Ее охватило теплое, уютное ощущение того, что всегда есть возможность вернуться к маме и Афине с Делией. Тем не менее, она сделает все, чтобы не потерять место до тех пор, пока, по крайней мере, Ники не завершит образования. Они с братом вынуждены были остановиться на ночь в Дувре, поэтому Лариса могла сесть на утренний паром, идущий в Кале.

Ночевали в дешевой и неудобной гостинице. Единственной радостью было то, что они вдвоем. Брат с сестрой не могли понять, что заставляет других искать пристанища в этом не самом уютном уголке вселенной, здешние постояльцы явно не представляют собою ничего особенного.

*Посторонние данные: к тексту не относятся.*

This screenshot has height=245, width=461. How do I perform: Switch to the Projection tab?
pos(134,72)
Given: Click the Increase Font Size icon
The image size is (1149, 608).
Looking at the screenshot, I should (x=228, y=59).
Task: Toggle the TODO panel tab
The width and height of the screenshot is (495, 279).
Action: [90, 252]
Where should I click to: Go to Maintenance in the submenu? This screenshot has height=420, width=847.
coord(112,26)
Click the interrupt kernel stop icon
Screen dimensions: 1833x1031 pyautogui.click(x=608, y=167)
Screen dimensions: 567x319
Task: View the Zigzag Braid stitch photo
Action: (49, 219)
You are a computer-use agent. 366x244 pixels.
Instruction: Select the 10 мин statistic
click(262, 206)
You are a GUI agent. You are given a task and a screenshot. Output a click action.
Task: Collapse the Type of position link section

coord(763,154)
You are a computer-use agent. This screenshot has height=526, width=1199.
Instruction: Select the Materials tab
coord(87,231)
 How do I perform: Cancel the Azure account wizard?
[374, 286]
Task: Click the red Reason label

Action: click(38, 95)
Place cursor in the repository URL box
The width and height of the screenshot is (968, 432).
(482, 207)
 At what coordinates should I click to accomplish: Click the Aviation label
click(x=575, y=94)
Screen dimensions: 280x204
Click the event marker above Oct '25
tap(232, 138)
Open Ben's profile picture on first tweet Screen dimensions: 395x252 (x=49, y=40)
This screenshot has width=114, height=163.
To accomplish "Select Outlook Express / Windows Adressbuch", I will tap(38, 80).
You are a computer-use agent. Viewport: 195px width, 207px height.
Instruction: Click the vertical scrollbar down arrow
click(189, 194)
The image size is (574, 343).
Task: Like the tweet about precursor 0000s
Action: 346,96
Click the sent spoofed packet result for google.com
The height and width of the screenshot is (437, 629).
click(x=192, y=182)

Ужин был малосъедобным, но Лариса получила от него огромное удовольствие, потому что представилась прекрасная возможность всласть поговорить с Ники.

— Ты уж смотри, будь осторожна, — сказал брат, закончив трапезу.

— Ты же знаешь, я буду осторожна. Потом, мне кажется, что из всех сестер именно я наилучшим образом подхожу на данное место.

— Почему?

— Синтия — чересчур рассеянна. Она может за чтением книги или мечтаниями отвлечься от наблюдения за ребенком. Афина — слишком импульсивна, а Делия — не в меру романтична.

Ники рассмеялся:

— За тобою, стало быть, не водится таких грехов?

— Я воплощение здравого смысла. По крайней мере, хотелось бы в это верить!

— Не могу полностью с тобой согласиться, скажу лишь, что из всех сестер ты наиболее умная и, наверное, отважная!

Лариса одарила брата взглядом, преисполненным любви:

— Ты в самом деле так считаешь?

— Да, конечно. Но все равно я стану о тебе беспокоиться, Лариса. Ты слишком хороша, чтобы оставлять тебя одну. Уверен, что сыщется немало французов, которые станут говорить тебе о твоей очаровательной внешности.

— Я обещала маме не слушать ни одного комплимента! Ники рассмеялся вторично:

— О, бедная мама. Она понятия не имеет, чего стоят слова за стенами Редмарли-хауса. Откровенно говоря, Лариса, тебе почти невозможно будет сдержать свое обещание.

— Я знаю, — вполне серьезно ответила сестра, — но, на худой конец, до вас не так уж далеко — стоит лишь пересечь пролив. Если дела пойдут совсем скверно, я вернусь домой.

Помолчав, он добавил:

— Дьявольски сложно найти слова, чтобы выразить тебе свою благодарность за то, что ты для меня делаешь.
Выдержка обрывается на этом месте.